The HEROES Act would extend these protections for a full year. The eviction moratorium would apply to all tenants. The foreclosure moratorium would cover all one- to four-unit residential properties.

"My worry is that it doesn't give flexibility to property owners," says Hendrix of the HEROES Act's expansion of eviction moratorium. "By no means are they all large corporations. Many of them are small property owners or homeowners themselves renting out a basement apartment. This is another regulation they'll have to navigate."

The biggest piece of new housing spending in Democrats' HEROES Act is a $100 billion in emergency assistance to renters, a policy Rep. Maxine Waters (D–Calif.) and Sen. Sherrod Brown (D–Ohio) had introduced earlier in the week.

That money would be funneled through the Department of Housing and Urban Development's (HUD) existing Emergency Solutions Grant program to states and local governments, who would then distribute it to renters directly, or through partnerships with other entities like public housing agencies.

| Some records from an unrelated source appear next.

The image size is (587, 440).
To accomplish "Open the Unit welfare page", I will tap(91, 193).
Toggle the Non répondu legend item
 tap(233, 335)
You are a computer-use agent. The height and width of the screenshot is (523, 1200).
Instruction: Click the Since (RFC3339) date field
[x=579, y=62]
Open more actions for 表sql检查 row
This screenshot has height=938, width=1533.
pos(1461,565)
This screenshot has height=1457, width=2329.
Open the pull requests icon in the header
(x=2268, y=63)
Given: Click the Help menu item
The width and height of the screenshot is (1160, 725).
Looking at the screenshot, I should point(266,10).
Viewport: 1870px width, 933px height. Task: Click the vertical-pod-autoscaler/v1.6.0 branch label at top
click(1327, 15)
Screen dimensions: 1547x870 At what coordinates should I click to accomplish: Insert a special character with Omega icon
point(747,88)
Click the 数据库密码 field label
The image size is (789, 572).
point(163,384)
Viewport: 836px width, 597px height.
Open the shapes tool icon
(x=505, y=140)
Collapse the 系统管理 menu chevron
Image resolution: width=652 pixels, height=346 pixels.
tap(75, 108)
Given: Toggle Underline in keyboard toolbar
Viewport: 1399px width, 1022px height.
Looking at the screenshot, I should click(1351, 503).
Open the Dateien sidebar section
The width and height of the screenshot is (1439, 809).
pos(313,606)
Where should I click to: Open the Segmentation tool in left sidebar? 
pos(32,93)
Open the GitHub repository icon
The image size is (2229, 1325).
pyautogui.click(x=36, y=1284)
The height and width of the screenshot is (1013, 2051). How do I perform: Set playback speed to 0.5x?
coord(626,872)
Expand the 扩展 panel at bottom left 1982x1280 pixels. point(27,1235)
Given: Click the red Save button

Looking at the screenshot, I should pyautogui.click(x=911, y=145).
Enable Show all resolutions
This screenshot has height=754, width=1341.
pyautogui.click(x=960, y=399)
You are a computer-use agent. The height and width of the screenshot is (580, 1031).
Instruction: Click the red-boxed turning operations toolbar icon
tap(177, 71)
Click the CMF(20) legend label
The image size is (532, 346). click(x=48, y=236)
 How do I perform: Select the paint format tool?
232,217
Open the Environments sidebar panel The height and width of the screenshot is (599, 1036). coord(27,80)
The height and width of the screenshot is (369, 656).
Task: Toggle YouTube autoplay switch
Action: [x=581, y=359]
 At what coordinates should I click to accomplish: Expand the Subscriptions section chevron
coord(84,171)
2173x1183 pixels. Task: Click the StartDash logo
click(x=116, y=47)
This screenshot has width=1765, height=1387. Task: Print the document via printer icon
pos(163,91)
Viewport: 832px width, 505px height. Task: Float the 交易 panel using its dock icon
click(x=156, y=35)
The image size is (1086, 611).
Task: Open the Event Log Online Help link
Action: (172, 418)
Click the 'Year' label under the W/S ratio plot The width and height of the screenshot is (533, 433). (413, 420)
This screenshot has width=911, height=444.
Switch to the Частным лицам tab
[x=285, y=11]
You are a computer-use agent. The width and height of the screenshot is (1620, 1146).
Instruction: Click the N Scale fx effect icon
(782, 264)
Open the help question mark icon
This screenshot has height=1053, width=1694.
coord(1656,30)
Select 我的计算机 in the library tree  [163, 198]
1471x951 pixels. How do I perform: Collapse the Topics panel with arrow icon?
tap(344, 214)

Households making up to 120 percent of an area's median income would be eligible for this aid, although at least 70 percent of it would have to be spent on households making less than 50 percent of area median income. (That's about $56,000 for a family of four in New York City or $41,000 in Atlanta.)

Emily Hamilton, a researcher at George Mason University's Mercatus Center, said earlier this week—in response to Democrats' initial unveiling of their $100 billion renters assistance proposal—that providing direct assistance to tenants was justified during the current pandemic, but that it should be targeted at the lowest income people making 30 percent of area median income.

Instead, the HEROES Act has the potential to spend a lot of money on middle-income renters. Its homeowner assistance is even less well-targeted.

The new $75 billion Homeowners Assistance Fund created by the bill would only have to spend 60 percent of its funding on people earning less than 80 percent of area median income. This fund would be run by the U.S. Treasury Department, which would distribute funding to state financing agencies. These financing agencies would then be responsible for passing on relief to homeowners.

This assistance would be in addition to the $1,200 cash payments individuals would be receiving under the HEROES Act. The bill would also increase spending for existing programs covering rural housing, public housing, and housing vouchers.

It's unlikely that House Democrats' legislation will be enacted as is anytime soon. Senate Majority Leader Mitch McConnell (R–Ky.) has said now is too soon for another coronavirus relief bill.

That makes much of the HEROES Act, including its housing provisions, more of a messaging bill than a realistic policy proposal. Even so, Democrats missed a real opportunity to send a more constructive message, says Hendrix, about the overburdensome regulations on new construction that made housing costs unaffordable even before the crisis.

"There's nothing in the Democrats' bill that screams yes in my backyard," he says, referring to the pro-development YIMBY movement that's been trying to loosen zoning regulations in America's most expensive cities.